- **INSTRUCTIONS FOR THE TASK**
The output should consist solely of the line containing "The width and height of the screenshot is (600, 426)." and all lines after it through the final line of the entries below, reproduced exactly.

_ _ _ _

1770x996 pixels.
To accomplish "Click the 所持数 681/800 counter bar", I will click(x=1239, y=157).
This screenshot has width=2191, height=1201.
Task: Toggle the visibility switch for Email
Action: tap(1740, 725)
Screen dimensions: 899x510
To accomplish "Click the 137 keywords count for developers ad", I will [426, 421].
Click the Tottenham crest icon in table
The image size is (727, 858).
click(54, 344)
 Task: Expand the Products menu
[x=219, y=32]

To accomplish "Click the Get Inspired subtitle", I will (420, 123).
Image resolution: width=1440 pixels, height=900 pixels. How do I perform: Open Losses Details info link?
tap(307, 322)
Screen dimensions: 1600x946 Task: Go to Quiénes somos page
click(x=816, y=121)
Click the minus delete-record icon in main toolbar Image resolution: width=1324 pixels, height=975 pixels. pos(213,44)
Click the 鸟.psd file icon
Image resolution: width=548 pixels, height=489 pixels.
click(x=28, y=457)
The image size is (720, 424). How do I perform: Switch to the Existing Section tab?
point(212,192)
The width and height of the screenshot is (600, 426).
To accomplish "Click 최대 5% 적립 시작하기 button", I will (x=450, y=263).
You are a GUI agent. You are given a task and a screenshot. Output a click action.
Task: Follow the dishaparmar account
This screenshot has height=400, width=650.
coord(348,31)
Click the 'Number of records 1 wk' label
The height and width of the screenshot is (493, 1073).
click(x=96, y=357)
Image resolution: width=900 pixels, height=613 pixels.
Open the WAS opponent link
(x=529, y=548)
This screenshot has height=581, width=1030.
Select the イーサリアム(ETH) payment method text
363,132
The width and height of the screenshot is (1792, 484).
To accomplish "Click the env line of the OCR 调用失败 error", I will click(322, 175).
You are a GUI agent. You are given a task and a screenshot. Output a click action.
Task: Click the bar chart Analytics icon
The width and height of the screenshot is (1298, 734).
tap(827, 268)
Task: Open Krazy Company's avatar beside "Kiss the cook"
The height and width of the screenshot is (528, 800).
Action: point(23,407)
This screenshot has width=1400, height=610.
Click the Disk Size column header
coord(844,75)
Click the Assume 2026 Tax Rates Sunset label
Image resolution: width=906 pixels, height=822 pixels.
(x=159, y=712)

_ _ _ _

- **SOLUTION TO THE PROBLEM**
The width and height of the screenshot is (600, 426).
To accomplish "Click 최대 5% 적립 시작하기 button", I will (x=450, y=263).
You are a GUI agent. You are given a task and a screenshot. Output a click action.
Task: Follow the dishaparmar account
This screenshot has height=400, width=650.
coord(348,31)
Click the 'Number of records 1 wk' label
The height and width of the screenshot is (493, 1073).
click(x=96, y=357)
Image resolution: width=900 pixels, height=613 pixels.
Open the WAS opponent link
(x=529, y=548)
This screenshot has height=581, width=1030.
Select the イーサリアム(ETH) payment method text
363,132
The width and height of the screenshot is (1792, 484).
To accomplish "Click the env line of the OCR 调用失败 error", I will click(322, 175).
You are a GUI agent. You are given a task and a screenshot. Output a click action.
Task: Click the bar chart Analytics icon
The width and height of the screenshot is (1298, 734).
tap(827, 268)
Task: Open Krazy Company's avatar beside "Kiss the cook"
The height and width of the screenshot is (528, 800).
Action: point(23,407)
This screenshot has width=1400, height=610.
Click the Disk Size column header
coord(844,75)
Click the Assume 2026 Tax Rates Sunset label
Image resolution: width=906 pixels, height=822 pixels.
(x=159, y=712)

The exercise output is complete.